The commodity rally of the past six months has made us all too familiar with the factors to which commodity prices are sensitive - currencies, China, economic growth, peak supplies, even weather.

But what's this new one - government bonds?

Up until a few months ago, it would have been hard to identify any strong relationship between the two. But George Davis, chief technical analyst at RBC Dominion Securities, points out that since May, the two have adopted a pronounced correlation - as commodities have gone straight up, government bond yields have gone straight down.

Blame the greenback

The direction of the correlation defies logic - as well as, to a large extent, history. In general, though the two haven't been tightly correlated, commodity prices and bond yields have tended to move not in the opposite direction, but in the same direction. This is because both reflect economic growth and, by extension, inflationary pressures; when the economy is booming, rates are typically rising, and so is demand (and the price) for raw materials.

But this recent change in the relationship has little to do with the economic cycle. The common link, it seems, is the U.S. dollar.







"People have been paying a lot more attention recently to what the U.S. dollar is doing, and how that relates to the various asset classes," Mr. Davis said.
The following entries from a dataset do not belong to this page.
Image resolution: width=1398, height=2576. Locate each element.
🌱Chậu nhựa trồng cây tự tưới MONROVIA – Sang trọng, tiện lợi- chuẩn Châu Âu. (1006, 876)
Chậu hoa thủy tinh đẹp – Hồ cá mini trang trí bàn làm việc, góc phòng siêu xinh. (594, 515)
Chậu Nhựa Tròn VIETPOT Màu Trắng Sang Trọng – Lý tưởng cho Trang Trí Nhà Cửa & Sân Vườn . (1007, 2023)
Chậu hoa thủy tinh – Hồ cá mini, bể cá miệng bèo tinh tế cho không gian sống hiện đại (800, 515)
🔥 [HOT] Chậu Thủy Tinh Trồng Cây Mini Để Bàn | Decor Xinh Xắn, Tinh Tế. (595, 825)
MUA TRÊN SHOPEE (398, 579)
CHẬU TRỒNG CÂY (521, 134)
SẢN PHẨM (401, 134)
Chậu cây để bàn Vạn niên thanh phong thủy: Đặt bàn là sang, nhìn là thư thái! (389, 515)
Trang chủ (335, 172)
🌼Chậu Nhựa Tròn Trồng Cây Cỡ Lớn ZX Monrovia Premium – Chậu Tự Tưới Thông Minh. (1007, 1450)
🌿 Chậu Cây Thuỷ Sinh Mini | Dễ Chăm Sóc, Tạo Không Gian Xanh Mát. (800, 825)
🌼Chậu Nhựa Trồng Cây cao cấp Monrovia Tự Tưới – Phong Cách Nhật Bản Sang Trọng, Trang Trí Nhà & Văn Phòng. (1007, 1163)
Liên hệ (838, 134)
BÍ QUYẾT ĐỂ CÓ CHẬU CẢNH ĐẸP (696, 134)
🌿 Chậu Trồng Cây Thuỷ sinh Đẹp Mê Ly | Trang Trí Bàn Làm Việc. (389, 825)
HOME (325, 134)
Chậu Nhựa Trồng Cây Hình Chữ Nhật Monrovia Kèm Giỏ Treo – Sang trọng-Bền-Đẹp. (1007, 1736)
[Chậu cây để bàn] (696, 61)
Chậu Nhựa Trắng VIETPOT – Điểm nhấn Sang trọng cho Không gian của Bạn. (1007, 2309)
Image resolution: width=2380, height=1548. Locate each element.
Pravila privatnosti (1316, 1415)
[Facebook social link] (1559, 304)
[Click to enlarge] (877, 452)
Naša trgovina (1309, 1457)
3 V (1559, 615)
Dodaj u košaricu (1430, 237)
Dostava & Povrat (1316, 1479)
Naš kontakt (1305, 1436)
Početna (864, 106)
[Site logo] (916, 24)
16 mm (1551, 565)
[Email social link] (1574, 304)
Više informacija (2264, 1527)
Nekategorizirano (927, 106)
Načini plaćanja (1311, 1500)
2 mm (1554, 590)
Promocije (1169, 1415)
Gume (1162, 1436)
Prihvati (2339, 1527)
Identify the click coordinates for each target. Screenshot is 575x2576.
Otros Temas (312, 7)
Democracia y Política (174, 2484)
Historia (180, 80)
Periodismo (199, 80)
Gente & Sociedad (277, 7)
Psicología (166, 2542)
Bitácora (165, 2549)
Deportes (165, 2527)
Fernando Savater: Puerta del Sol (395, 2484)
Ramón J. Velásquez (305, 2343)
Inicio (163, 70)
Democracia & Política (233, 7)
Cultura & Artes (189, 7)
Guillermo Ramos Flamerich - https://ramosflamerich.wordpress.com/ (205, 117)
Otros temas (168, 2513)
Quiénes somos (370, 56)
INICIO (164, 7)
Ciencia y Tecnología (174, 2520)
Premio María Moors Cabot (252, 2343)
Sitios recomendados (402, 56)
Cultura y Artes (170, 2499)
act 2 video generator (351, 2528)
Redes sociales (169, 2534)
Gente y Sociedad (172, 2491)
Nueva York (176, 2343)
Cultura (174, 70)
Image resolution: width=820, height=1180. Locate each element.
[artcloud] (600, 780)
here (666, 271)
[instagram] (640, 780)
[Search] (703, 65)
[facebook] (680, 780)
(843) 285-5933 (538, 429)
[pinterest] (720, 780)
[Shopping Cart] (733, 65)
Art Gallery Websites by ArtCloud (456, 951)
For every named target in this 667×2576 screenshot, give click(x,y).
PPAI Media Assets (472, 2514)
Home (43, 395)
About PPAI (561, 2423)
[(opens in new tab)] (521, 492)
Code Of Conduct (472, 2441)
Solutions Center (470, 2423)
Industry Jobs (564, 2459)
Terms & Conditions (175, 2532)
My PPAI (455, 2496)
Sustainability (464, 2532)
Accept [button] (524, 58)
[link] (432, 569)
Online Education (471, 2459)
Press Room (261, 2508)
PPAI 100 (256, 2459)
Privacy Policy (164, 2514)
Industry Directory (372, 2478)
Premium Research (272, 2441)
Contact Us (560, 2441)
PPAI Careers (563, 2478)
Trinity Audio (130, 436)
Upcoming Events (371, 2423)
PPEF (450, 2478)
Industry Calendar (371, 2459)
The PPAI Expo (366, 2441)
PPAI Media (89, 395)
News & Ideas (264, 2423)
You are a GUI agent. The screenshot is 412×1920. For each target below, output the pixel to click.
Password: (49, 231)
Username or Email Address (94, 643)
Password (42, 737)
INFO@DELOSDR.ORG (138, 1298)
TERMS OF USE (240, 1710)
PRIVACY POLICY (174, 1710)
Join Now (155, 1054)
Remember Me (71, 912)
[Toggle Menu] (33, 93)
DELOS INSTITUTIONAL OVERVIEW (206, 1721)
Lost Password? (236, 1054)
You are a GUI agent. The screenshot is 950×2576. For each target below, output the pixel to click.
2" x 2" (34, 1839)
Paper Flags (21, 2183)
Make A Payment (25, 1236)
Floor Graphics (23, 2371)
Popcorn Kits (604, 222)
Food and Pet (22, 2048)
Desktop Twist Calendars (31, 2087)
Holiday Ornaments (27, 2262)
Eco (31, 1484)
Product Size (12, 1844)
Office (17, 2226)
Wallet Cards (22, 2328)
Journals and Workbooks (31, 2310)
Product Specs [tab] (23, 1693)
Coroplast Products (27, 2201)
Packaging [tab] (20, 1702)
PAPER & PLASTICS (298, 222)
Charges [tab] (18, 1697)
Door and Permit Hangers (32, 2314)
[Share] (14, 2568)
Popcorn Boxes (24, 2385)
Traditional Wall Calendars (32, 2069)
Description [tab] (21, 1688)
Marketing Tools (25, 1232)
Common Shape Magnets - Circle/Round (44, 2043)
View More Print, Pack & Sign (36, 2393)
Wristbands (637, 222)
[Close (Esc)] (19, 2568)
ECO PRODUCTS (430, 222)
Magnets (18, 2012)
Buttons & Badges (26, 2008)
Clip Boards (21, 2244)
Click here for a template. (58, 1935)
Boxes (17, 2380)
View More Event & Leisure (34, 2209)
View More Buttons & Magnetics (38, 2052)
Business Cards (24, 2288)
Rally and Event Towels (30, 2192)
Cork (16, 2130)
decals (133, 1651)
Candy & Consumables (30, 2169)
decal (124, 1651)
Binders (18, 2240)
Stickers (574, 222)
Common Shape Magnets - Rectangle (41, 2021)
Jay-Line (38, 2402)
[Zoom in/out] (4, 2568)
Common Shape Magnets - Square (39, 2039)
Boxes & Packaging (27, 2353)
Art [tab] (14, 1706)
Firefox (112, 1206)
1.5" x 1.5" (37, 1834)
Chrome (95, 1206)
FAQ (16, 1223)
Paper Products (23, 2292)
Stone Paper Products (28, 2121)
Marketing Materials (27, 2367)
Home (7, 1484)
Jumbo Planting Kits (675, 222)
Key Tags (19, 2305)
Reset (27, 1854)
The dollar and the 10-year U.S. Treasury yield have been following very similar paths, especially since August, when the U.S. Federal Reserve Board first signalled the possibility of another round of quantitative easing (QE). This prospect - eventually confirmed as reality earlier this month - served to depress U.S. interest-rate expectations, which fuelled an exodus from both bonds and the greenback (the two pretty much feed on one another). And, since commodities are priced globally in U.S. dollars, the plunge in the currency sparked a corresponding surge in commodity prices.

Watch those yields

In the past week or so, this new bond-commodity correlation has continued to hold - but with a change of course. Bond yields turned upward and commodity prices turned downward.

Mr. Davis said we're seeing the early stages of "the unwinding of the QE premium," as traders who had overpriced the Fed's easing plans into the bond market and, by extension, the U.S. dollar start to reverse their bets. "The market is trying to normalize interest rates."

We could see this for a while. Whether it's QE or an economic turnaround or growing inflationary pressures, bond yields are sure to eventually head upward from their current historically depressed levels - and they'll likely take the U.S. dollar along for the ride. A rising dollar will pressure commodities lower.

For investors, this means that movements in the U.S. 10-year yield could provide a valuable indicator of which way commodity prices are about to go. If and when the bond yields start to re-inflate, it might be a good time to take profits on those big commodity positions.